The innovative form of musical communication that Cohen pointed out at the Golden Lens awards ceremony has evolved over time and now has its own nickname. “In the last year it has become known as Levant Music,” he says, adding that it fit in with the official pat on the back that he and his band received in Istanbul. “I mentioned in my speech that for an orchestra that plays Levantine music, it was particularly moving to receive the award in one of the most important Levantine cities in history.”

Cohen says that he has long reflected on intercultural fusion and that it is largely due to the multiple cultural currents that are central to his area of ​​origin. “I have always sought to merge the East and the West, to use the incredible skills of the people in the orchestra and how to present the music to the people in Israel where all the various musical traditions are found, regardless of whether they are of Arabic or Viennese music.
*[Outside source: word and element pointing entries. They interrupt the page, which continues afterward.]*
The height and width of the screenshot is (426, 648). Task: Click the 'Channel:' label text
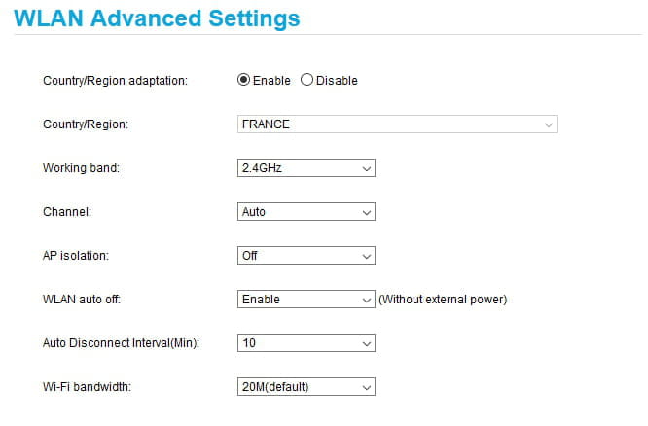coord(67,212)
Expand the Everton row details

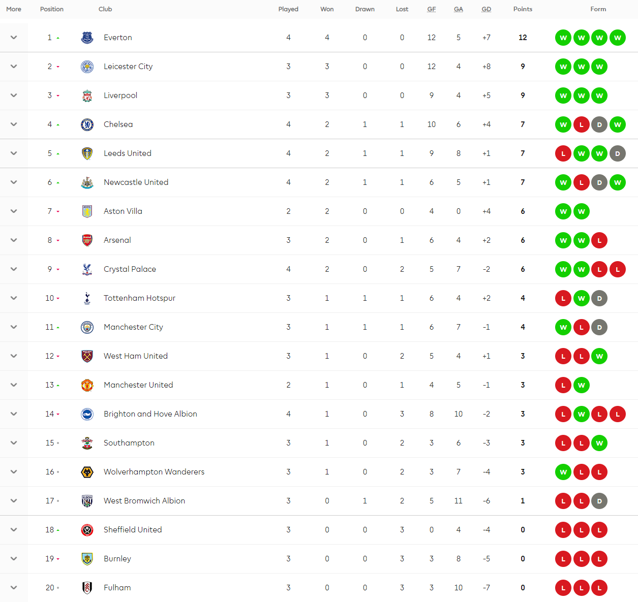click(x=14, y=38)
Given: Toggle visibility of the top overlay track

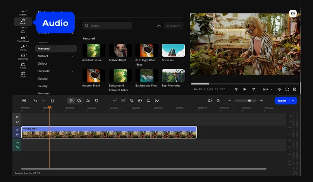Looking at the screenshot, I should pyautogui.click(x=17, y=117).
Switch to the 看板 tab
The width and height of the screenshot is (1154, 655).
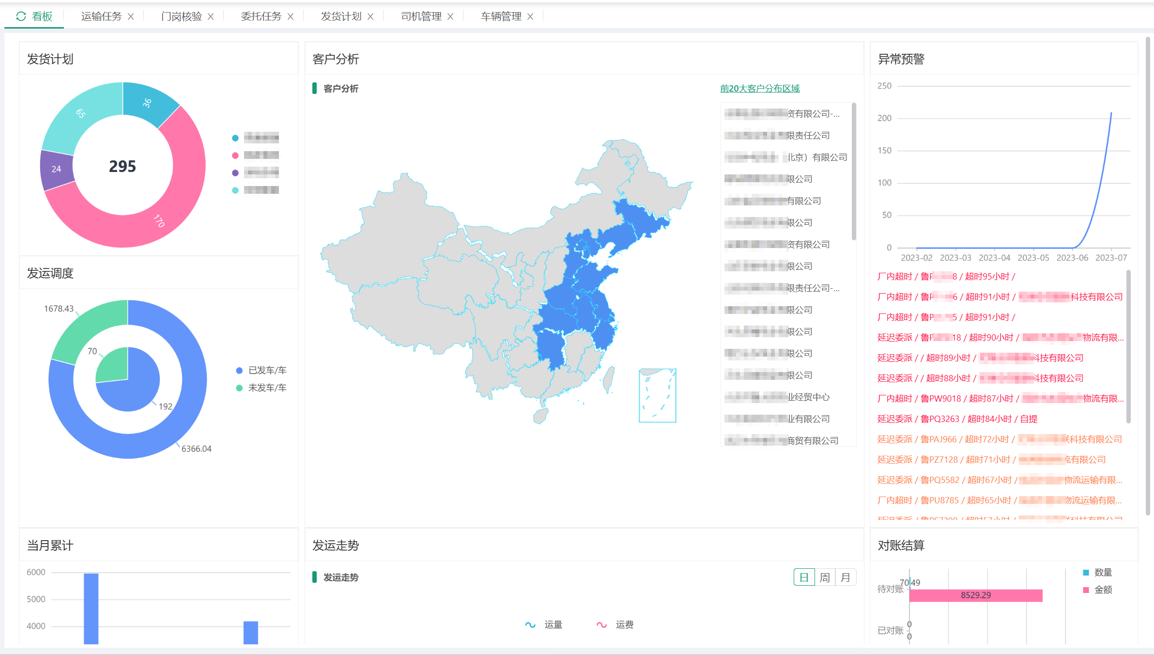tap(41, 16)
European music lives in Israel as in its natural habitat, and not as passing guests. “

His reflections gradually took on sonic form and reached audiences across the country and around the world. “Over the years, a musical style developed whereby the Arabic maqam (place) [system] it takes on Western harmony, and the Eastern rhythm and rhythm take the form of a Western rhythm section, which may even become American in places. “

That’s all well and good, and there are a lot of professionals and fans who are happy to be carried away by the musical flow where it takes them. But there are always the fervent guardians of the roots, the police of the genre who would not tolerate what they considered strange forays into cultural territories that they cherish and sacred.

Cohen was not immune from criticism for his liberal approach to creating hitherto inconceivable stylistic marriages. “During the first years of my career that was considered dismissive. There were those who said that the music was not authentic enough, that I was disrespectful to the source or that I was marketing the music. “

Undeterred, Cohen maintained his cross-cultural continuum and eventually got the go-ahead from the best possible quarters. “I got my stamp of approval in 2016 when I was invited to Morocco to put together an orchestra there.” He was flattered by the offer, but also a little nervous. “I asked them ‘why me?’ I told them that they already have numerous orchestras there. They said they have no one to perform our music like you. ”And so the Symphonyat orchestra became a charming multi-layered musical being.

Cohen’s diverse orchestral activities attract eclectic fan bases around the world. His YouTube clips are getting millions of views, including from Turkey.

In truth, with Polish and Iraqi family roots, Cohen was always going to follow a forked career path. “When I was a kid it wasn’t considered cool to be Mizrahi and then when I was a little older it wasn’t cool to be Ashkenazi,” he laughs. “I was lucky enough to grow up in a house where you could hear [French Romantic classical composer] Camille Saint-Saëns, [Egyptian diva] Oum Kulthoum and [French jazz violinist] Stéphane Grappelli on the same afternoon without saying that one was high culture and the other was low. When I started in the world of music, I couldn’t grasp the stupid idea of ​​hierarchy in music. It just didn’t make sense. “

Cohen and the TJO have made sense to audiences of all cultural and musical trends for some time now, and should summarily woo their audiences at the Piano Festival and later in their new line of series, with intriguing confluences lined with people. like the ethnic rocker. Ehud Banai and the revered singer-songwriter Chava Alberstein on the orchestra’s varied schedule.